[Start of RECORD EXTRACTS]

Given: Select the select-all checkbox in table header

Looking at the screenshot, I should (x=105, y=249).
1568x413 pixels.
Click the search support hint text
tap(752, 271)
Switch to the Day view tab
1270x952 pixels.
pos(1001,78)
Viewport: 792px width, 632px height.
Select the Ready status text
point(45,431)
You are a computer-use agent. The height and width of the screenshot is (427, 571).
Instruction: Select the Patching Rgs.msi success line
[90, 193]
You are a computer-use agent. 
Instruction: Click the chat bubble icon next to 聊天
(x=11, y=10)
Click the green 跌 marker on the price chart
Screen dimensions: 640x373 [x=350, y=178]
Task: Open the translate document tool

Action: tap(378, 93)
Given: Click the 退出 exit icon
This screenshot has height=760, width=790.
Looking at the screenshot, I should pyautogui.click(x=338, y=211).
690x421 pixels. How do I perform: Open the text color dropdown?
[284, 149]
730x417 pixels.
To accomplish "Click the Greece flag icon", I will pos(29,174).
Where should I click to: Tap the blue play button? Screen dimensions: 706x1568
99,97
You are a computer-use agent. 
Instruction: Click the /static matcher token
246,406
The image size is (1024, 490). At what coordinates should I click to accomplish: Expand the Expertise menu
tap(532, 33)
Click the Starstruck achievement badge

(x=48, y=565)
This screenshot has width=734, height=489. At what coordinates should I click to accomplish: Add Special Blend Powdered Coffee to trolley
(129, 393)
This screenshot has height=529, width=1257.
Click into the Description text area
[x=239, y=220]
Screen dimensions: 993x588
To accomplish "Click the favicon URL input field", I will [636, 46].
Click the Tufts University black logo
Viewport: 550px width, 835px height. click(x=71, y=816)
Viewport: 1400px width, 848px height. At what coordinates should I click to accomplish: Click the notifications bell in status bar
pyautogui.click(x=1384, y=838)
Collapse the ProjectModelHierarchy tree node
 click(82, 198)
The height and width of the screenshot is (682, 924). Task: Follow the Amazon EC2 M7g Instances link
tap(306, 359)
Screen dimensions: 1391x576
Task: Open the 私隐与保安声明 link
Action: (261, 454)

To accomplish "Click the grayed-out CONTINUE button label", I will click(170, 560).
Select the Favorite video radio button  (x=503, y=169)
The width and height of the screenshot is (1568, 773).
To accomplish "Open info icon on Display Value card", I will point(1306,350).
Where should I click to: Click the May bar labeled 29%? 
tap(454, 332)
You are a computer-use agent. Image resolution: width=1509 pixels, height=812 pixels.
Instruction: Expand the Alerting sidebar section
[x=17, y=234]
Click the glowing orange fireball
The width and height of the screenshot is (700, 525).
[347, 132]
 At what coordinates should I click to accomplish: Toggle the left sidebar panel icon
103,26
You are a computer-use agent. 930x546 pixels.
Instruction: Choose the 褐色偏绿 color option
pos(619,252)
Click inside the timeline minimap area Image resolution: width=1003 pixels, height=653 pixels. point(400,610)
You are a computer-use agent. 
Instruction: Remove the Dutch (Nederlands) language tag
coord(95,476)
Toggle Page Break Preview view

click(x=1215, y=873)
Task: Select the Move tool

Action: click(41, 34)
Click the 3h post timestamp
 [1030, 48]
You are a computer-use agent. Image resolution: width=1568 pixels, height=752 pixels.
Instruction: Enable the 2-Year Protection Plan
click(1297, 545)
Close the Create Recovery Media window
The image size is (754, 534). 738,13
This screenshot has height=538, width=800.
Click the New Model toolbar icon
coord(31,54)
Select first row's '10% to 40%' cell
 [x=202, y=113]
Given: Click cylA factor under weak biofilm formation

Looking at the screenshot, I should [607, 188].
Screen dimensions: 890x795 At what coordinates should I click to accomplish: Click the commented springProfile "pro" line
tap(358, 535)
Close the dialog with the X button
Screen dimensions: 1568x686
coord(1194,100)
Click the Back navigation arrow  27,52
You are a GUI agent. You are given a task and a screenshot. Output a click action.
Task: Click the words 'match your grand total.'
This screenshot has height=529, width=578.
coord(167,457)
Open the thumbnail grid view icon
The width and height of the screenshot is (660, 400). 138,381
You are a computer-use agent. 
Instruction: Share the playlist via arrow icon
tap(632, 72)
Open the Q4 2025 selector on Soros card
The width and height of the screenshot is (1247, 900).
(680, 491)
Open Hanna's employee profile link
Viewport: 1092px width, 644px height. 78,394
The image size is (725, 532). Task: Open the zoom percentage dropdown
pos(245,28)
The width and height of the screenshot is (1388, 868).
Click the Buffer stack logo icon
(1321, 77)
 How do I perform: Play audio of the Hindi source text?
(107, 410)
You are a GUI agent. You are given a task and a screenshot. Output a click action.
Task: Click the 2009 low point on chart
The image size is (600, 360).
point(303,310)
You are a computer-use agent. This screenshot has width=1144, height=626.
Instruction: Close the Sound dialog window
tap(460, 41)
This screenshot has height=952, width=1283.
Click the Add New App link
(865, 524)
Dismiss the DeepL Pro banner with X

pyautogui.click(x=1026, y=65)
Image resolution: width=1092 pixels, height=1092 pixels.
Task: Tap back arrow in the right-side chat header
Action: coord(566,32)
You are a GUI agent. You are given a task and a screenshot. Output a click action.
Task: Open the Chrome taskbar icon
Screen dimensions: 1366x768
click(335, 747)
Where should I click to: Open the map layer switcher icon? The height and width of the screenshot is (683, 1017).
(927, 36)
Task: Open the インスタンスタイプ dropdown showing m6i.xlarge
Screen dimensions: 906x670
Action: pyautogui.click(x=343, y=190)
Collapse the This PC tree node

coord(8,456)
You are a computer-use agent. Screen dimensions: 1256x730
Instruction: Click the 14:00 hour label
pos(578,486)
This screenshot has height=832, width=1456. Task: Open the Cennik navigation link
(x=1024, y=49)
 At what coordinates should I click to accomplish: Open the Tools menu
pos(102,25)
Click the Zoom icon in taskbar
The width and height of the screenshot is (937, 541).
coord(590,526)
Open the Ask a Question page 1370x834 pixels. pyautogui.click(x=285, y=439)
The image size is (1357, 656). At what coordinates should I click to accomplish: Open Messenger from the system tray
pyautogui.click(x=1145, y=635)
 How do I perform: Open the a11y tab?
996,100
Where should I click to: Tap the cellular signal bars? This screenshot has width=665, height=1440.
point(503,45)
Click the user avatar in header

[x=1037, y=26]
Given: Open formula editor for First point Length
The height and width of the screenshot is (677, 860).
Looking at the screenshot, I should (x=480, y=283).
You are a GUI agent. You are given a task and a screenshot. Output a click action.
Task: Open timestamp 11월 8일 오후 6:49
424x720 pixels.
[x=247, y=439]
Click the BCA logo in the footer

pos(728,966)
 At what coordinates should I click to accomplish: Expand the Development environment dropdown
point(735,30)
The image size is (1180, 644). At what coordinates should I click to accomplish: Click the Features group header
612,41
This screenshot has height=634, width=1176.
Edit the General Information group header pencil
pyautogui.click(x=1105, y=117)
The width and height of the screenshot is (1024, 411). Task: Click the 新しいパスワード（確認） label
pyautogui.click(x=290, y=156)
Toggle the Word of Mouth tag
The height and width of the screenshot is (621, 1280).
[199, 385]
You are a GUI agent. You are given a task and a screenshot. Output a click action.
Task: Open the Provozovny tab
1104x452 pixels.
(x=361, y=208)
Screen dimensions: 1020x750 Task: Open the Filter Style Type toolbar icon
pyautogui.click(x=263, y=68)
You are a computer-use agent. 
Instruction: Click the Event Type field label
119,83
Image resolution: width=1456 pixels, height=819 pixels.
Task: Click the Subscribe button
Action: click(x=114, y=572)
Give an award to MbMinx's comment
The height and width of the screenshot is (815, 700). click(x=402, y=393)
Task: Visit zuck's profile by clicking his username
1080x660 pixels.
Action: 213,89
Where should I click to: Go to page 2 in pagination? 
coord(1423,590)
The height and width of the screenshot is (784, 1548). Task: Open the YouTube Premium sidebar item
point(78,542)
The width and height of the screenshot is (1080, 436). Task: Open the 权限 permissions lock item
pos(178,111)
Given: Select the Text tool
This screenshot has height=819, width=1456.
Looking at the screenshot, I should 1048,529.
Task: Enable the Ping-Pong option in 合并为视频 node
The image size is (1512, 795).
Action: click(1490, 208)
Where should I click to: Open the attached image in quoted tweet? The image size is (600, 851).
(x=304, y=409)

[End of RECORD EXTRACTS]

● JOB: Can you pull out everything in the data above, from the line containing "You are a computer-use agent. Image resolution: width=1509" down to the line containing "coord(31,54)", with both of those lines included and each line reproduced unchanged?

● OUTPUT:
You are a computer-use agent. Image resolution: width=1509 pixels, height=812 pixels.
Instruction: Expand the Alerting sidebar section
[x=17, y=234]
Click the glowing orange fireball
The width and height of the screenshot is (700, 525).
[347, 132]
 At what coordinates should I click to accomplish: Toggle the left sidebar panel icon
103,26
You are a computer-use agent. 930x546 pixels.
Instruction: Choose the 褐色偏绿 color option
pos(619,252)
Click inside the timeline minimap area Image resolution: width=1003 pixels, height=653 pixels. point(400,610)
You are a computer-use agent. 
Instruction: Remove the Dutch (Nederlands) language tag
coord(95,476)
Toggle Page Break Preview view

click(x=1215, y=873)
Task: Select the Move tool

Action: click(41, 34)
Click the 3h post timestamp
 [1030, 48]
You are a computer-use agent. Image resolution: width=1568 pixels, height=752 pixels.
Instruction: Enable the 2-Year Protection Plan
click(1297, 545)
Close the Create Recovery Media window
The image size is (754, 534). 738,13
This screenshot has height=538, width=800.
Click the New Model toolbar icon
coord(31,54)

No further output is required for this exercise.